Security, Real or Imagined?


I’ve opined on the security of cloud solutions in the past, usually stating that the odds were good that established cloud vendors have better security than the average data center. Yesterday, I saw an shared an article about how researchers reversed engineered the Dropbox client. While this isn’t necessarily a critical issue for Dropbox, it does raise some interesting discussion points around security through obfuscation.

First, the Research

The researchers decompiled the Dropbox client which was compiled in a manner that decompiling was difficult. Once the researchers were able to do it, they hijacked the account. Given that a program would already possess full access to a person’s machine to accomplish this, there wouldn’t be new data to access through the client.

The researchers did share that they still use Dropbox and that they weren’t concerned about the security of the client. They went on to say that the obfuscation didn’t make much sense for Dropbox:

We wonder what Dropbox aims to gain by employing such anti-reversing measures. Most of Dropbox’s “secret sauce” is on the server side which is already well protected.

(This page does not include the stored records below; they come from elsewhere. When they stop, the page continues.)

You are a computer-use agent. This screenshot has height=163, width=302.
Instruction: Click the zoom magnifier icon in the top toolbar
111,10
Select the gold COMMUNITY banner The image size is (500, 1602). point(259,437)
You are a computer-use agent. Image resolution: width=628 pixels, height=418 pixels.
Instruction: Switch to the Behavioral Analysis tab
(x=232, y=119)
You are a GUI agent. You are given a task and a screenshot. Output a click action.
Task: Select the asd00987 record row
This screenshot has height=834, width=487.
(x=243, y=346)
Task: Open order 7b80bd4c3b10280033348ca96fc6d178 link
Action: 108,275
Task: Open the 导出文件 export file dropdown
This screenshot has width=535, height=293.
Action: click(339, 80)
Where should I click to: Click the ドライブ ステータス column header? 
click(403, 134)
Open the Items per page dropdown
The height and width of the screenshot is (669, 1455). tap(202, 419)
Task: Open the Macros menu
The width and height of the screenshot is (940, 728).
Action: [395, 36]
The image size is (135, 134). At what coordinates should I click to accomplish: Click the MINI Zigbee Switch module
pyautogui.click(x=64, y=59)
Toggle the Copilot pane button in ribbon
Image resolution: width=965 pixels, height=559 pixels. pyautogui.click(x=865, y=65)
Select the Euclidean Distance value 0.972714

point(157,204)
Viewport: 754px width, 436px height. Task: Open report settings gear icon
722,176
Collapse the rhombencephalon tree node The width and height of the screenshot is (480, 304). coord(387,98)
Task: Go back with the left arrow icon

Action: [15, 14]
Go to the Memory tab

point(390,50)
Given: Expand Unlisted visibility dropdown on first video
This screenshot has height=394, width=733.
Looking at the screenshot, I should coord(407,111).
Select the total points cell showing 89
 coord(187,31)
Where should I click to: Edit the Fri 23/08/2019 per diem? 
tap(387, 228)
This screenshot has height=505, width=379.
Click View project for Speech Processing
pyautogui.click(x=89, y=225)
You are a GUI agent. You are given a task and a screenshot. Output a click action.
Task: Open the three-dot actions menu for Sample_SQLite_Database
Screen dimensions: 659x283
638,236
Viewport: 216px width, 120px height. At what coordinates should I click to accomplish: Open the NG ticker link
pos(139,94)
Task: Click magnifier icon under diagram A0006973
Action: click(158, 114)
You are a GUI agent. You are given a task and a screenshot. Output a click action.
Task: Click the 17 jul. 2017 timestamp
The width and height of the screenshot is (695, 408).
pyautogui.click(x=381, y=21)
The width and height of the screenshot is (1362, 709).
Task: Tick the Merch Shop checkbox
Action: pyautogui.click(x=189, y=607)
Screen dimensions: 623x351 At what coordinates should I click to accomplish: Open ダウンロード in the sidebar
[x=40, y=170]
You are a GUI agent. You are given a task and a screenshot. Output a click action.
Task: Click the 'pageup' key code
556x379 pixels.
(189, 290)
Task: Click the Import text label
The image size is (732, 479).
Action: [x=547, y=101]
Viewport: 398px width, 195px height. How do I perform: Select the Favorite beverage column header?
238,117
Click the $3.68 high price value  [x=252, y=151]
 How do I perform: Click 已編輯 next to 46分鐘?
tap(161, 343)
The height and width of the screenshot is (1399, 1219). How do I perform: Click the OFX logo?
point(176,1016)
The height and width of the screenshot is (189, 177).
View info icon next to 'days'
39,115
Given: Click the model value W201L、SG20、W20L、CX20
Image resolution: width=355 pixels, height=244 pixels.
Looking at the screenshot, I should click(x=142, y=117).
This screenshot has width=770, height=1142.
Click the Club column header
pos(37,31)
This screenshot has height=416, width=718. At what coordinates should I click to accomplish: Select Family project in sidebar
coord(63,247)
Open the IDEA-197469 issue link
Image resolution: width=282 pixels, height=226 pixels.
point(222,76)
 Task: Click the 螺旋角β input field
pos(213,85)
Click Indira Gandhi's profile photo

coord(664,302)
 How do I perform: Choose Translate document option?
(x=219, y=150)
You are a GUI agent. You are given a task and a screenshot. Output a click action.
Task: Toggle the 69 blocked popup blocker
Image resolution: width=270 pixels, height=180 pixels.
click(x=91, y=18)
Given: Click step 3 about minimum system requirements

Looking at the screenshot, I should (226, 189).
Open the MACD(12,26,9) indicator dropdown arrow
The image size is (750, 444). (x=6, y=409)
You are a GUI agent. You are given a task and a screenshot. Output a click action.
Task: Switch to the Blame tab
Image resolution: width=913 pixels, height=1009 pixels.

We do not believe these anti-reverse engineering measures are beneficial for Dropbox users and for Dropbox.

Which takes me back to a topic from my old hardcore developer days. How do you achieve security?

Security Through Design

The first thing I remembered when I read the article is a talk from an old security pro at an Association for Computing Machinery seminar. The speaker stressed that while obfuscation may make things challenging for a hacker and thus more secure, the security was fleeting and illusory. There will always be someone who can reverse engineer the code and replicate, or subvert, the process. While primarily discussed in the context of proper encryption, the concept applies to all computing security applications.

Hiding your code isn’t going to make your software secure. This doesn’t mean that every vendor should be open source. When you assume that your code will be accessible by anyone with enough resolve, security has to be built into the design.

5 thoughts on “Security, Real or Imagined?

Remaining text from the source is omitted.